Ori is wrong about ‘native language’

Dear Editor,

While I thank Mr Ori for his rejoinder to my letter, I cannot agree with any of the points that he puts forward. His letters repeat many of the ‘arguments’ that have been raised and answered before. Mr Ori is simply and demonstrably wrong about “native language”, wrong about “national language”,  wrong about the non-importance of national pride, wrong about Creolese.

Firstly, it is well-established that a person’s native language is the language they began speaking naturally from early childhood. There is no definition of a native language which is based on ancestral languages from other countries.

A national language is that which is naturally spoken by the population. It gives them a sense of identity, creates coherence, encapsulates and transmits their culture, and allows them to function freely in their everyday lives. Creolese is both the native language of perhaps all Guyanese, and the national language of  Guyana.

Secondly, the point I made is that people in other countries and even here in Guyana do not think that they have to abandon their native languages in favour of English. They learn English as a second language and maintain their native language. Many people recognize the advantages of keeping both languages. Evolving language and culture does not mean abandoning one’s first language – it simply means normal language change.

Thirdly, it is again sad that Mr Ori puts down the value of national pride. National pride is not arrogance, but a sense of who you are, as an equal to any other person. Without national pride, we may as well abandon our anthem, our pledge, parliament, independent and republican statuses, hand over our land to others and accept whatever the world hands down to us. It is remarkable that Mr Ori can emphasize his colonial legacy, yet downplay “national pride”. What he means is that pride in being a colonial is good, but pride in being Guyanese is bad. This is the absurd division of the colonial mind which Naipaul dealt with in The Mimic Men.

Fourthly, the rank economic argument of Mr Ori’s first letter raises its head again. In any language there is variation.  But this has never prevented any people or country from implementing systems of language education. There is an opportunity benefit rather than cost in valuing Creolese. George Cave in his letter (SN, March 24) points out the importance of Creolese in education. Guyanese professor at UWI Mona, Hubert Devonish, reported (Gleaner, March 6, 2016) on an international UNESCO study that found that children educated in their mother tongue performed 15-30 per cent better than those who were not schooled in their home language.
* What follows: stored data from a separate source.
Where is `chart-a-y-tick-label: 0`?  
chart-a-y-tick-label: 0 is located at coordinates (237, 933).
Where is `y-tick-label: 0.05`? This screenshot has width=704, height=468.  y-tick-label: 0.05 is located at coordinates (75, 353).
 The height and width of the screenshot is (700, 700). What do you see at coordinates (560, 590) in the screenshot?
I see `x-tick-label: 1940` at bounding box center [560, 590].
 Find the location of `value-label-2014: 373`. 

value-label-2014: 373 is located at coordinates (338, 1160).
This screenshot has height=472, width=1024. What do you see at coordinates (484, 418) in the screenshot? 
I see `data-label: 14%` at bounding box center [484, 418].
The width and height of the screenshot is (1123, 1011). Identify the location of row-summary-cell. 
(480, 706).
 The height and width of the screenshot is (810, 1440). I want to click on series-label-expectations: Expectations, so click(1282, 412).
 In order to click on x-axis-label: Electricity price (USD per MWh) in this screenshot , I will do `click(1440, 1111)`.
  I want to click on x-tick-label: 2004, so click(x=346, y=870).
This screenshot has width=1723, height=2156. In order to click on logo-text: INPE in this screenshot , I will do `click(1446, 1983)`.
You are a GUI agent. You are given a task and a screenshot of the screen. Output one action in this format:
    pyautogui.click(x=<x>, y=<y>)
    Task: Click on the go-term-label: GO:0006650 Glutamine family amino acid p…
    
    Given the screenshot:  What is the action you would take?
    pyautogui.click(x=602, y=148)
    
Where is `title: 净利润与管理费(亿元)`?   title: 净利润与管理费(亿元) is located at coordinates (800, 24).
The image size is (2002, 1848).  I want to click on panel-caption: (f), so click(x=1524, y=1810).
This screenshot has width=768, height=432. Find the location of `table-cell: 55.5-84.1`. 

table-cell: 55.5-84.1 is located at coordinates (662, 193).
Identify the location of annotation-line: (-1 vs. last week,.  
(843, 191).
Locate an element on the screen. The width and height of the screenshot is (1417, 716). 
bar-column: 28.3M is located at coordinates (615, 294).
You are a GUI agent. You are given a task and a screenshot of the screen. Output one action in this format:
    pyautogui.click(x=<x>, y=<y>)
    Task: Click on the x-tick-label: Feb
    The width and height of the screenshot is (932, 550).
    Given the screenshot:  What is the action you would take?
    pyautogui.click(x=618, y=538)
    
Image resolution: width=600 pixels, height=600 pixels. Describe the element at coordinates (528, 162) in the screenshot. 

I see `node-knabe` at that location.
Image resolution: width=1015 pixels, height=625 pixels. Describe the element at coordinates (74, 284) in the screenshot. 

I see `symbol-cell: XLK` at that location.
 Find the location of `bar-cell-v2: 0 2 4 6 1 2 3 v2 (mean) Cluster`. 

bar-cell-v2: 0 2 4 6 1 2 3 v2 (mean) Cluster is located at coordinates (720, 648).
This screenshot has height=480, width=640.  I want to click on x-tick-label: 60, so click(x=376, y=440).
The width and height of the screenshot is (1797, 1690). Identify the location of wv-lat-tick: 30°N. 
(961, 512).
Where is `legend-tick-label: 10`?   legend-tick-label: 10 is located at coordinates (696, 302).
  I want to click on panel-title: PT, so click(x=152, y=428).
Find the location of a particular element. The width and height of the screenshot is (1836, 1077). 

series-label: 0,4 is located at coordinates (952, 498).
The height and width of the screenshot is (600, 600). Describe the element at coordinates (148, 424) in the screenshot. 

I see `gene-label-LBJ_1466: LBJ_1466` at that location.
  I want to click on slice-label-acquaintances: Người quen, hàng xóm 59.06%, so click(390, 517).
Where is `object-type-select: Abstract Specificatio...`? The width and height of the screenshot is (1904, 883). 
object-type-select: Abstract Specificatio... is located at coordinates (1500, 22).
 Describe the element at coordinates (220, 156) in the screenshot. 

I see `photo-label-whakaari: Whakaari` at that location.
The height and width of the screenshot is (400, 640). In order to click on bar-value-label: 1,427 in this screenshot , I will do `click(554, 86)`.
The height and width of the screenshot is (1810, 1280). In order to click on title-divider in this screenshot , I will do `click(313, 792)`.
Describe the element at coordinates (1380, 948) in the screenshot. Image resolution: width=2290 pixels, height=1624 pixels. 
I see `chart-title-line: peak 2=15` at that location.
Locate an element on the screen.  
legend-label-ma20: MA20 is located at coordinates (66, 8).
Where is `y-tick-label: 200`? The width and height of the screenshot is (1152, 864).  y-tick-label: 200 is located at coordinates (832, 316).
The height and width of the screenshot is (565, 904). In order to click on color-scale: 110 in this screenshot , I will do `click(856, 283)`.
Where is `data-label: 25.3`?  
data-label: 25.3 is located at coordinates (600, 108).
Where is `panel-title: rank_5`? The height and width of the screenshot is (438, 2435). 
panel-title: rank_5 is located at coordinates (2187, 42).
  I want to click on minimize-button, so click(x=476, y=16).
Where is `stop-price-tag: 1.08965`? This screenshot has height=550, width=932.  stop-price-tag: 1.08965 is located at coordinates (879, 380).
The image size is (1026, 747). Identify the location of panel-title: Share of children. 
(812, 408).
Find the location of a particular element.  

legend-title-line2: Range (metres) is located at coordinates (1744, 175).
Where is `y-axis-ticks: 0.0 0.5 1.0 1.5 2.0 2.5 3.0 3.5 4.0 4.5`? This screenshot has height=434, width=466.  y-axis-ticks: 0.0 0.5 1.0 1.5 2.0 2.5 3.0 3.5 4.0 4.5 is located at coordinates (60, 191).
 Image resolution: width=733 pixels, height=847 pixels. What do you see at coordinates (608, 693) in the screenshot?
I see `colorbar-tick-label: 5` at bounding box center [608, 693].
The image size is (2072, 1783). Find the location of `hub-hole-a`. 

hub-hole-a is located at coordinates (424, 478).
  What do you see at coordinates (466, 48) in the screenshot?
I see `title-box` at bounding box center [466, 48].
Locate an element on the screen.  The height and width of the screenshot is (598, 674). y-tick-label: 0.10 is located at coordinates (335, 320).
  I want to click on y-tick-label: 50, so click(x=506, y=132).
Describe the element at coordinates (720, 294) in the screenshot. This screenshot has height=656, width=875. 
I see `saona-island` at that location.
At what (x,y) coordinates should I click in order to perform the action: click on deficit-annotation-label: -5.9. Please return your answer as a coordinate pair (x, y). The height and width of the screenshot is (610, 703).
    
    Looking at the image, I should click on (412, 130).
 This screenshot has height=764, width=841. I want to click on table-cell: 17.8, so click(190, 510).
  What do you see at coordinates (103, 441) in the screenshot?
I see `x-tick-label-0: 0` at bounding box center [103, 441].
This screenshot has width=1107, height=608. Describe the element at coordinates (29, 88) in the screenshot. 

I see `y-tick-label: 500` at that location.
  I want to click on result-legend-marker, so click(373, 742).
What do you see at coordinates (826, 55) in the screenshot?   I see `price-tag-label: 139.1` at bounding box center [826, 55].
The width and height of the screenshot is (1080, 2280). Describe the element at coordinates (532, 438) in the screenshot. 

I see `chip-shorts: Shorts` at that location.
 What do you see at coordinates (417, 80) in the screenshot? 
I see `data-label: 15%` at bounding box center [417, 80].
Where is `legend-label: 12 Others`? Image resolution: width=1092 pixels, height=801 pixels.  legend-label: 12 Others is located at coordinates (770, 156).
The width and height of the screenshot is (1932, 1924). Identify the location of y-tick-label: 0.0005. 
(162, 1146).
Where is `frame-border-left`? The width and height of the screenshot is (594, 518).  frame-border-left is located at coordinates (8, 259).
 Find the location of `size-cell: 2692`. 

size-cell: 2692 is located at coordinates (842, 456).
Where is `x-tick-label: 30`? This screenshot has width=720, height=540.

Fifthly, not only in the last 20 years, but ever since the 1960s, there has been growing interest, study, acceptance and support for creole languages around the world. There are over fifty countries around the world in which creoles are major languages. Not only are these creoles in existence, but they are actively used and promoted. Guyanese Creole, which was supposed to have disappeared by now, is alive and thriving. It has found its way into all levels. The Haitian constitution declared Haitian Creole an official language alongside French as far back as 1983. Seychellois is one of the official languages in the Seychelles. Tok Pisin is, of course, an official language in Papua New Guinea, where it is used at all levels.  Papiamento is official in Curaçao.  As recently as 2015, the United States recognized Hawaiian Creole as an official language – along with the other languages that Hawaiians speak.  Recognition of minority rights, understanding of language, movement away from elitism, understanding of how people learn, globalization, and a host of other factors have replaced narrow colonial thinking and ideas, and have opened the way for creole languages to be valued.

Sixthly, I’m sorry to accuse Mr Ori of “old imperialistic” thinking. Perhaps he would be more comfortable with the description “continued imperialistic” thinking, given his astonishing statement that “We have been a colony of England which has shaped us. No amount of rebranding will change that” – as if time stands still and culture does not evolve. I perhaps should remind Mr Ori that this is the year 2018; that we are an independent country and a republic; that generations have been born in this land who have had no experience of British rule. Even the British have moved on ‒ institutions such as the Oxford English Dictionary recognize and include creole lexical contributions to English. The Dictionary of Caribbean English Usage, the work of our own Guyanese Richard Allsopp, was published in 1996 by the hallowed Oxford University Press.

Finally, Mr Ori concludes with his typical dichotomous thinking: suppress Creolese to ensure better English. Brother Bob advised us to emancipate ourselves from mental slavery, but critically, he noted that “none but ourselves can free our mind”. At the heart of  Mr Ori’s letters is an unexamined fixation with a colonial past, which he confesses in his first and penultimate paragraphs, and an adherence to ideas that are fallacious or which have long been proven false.